▶ **INFORMATION**:
--- START ---
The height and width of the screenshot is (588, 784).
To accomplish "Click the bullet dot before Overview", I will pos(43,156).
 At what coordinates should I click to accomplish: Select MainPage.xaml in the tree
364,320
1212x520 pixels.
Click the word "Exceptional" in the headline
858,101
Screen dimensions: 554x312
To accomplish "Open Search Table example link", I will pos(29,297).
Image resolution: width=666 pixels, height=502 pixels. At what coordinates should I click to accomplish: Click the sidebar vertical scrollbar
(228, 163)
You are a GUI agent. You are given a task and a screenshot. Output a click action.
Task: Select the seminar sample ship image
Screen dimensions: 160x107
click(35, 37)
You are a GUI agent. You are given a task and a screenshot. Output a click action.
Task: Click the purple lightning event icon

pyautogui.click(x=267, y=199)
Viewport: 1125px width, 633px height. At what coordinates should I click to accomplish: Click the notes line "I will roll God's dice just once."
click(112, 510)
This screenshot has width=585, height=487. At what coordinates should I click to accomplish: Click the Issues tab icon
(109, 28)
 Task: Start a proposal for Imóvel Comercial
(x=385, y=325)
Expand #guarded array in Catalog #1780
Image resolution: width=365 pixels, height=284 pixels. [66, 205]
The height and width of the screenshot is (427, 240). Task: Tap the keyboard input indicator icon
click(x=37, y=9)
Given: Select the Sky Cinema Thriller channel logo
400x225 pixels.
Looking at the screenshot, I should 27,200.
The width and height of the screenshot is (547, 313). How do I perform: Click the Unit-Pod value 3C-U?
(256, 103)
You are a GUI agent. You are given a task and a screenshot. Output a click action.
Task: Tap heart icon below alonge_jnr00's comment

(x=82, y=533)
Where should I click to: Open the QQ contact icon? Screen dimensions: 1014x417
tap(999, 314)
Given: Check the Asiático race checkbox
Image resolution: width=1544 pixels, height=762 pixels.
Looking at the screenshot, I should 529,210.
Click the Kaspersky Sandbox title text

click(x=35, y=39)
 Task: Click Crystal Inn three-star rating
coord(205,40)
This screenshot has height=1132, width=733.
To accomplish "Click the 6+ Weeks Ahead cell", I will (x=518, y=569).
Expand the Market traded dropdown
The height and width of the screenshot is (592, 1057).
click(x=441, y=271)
--- END ---
▶ **PROBLEM TO WORK ON**: Nothing in the entries may change. Retype them all.

▶ **RESPONSE TO THE EXERCISE**:
The height and width of the screenshot is (588, 784).
To accomplish "Click the bullet dot before Overview", I will pos(43,156).
 At what coordinates should I click to accomplish: Select MainPage.xaml in the tree
364,320
1212x520 pixels.
Click the word "Exceptional" in the headline
858,101
Screen dimensions: 554x312
To accomplish "Open Search Table example link", I will pos(29,297).
Image resolution: width=666 pixels, height=502 pixels. At what coordinates should I click to accomplish: Click the sidebar vertical scrollbar
(228, 163)
You are a GUI agent. You are given a task and a screenshot. Output a click action.
Task: Select the seminar sample ship image
Screen dimensions: 160x107
click(35, 37)
You are a GUI agent. You are given a task and a screenshot. Output a click action.
Task: Click the purple lightning event icon

pyautogui.click(x=267, y=199)
Viewport: 1125px width, 633px height. At what coordinates should I click to accomplish: Click the notes line "I will roll God's dice just once."
click(112, 510)
This screenshot has width=585, height=487. At what coordinates should I click to accomplish: Click the Issues tab icon
(109, 28)
 Task: Start a proposal for Imóvel Comercial
(x=385, y=325)
Expand #guarded array in Catalog #1780
Image resolution: width=365 pixels, height=284 pixels. [66, 205]
The height and width of the screenshot is (427, 240). Task: Tap the keyboard input indicator icon
click(x=37, y=9)
Given: Select the Sky Cinema Thriller channel logo
400x225 pixels.
Looking at the screenshot, I should 27,200.
The width and height of the screenshot is (547, 313). How do I perform: Click the Unit-Pod value 3C-U?
(256, 103)
You are a GUI agent. You are given a task and a screenshot. Output a click action.
Task: Tap heart icon below alonge_jnr00's comment

(x=82, y=533)
Where should I click to: Open the QQ contact icon? Screen dimensions: 1014x417
tap(999, 314)
Given: Check the Asiático race checkbox
Image resolution: width=1544 pixels, height=762 pixels.
Looking at the screenshot, I should 529,210.
Click the Kaspersky Sandbox title text

click(x=35, y=39)
 Task: Click Crystal Inn three-star rating
coord(205,40)
This screenshot has height=1132, width=733.
To accomplish "Click the 6+ Weeks Ahead cell", I will (x=518, y=569).
Expand the Market traded dropdown
The height and width of the screenshot is (592, 1057).
click(x=441, y=271)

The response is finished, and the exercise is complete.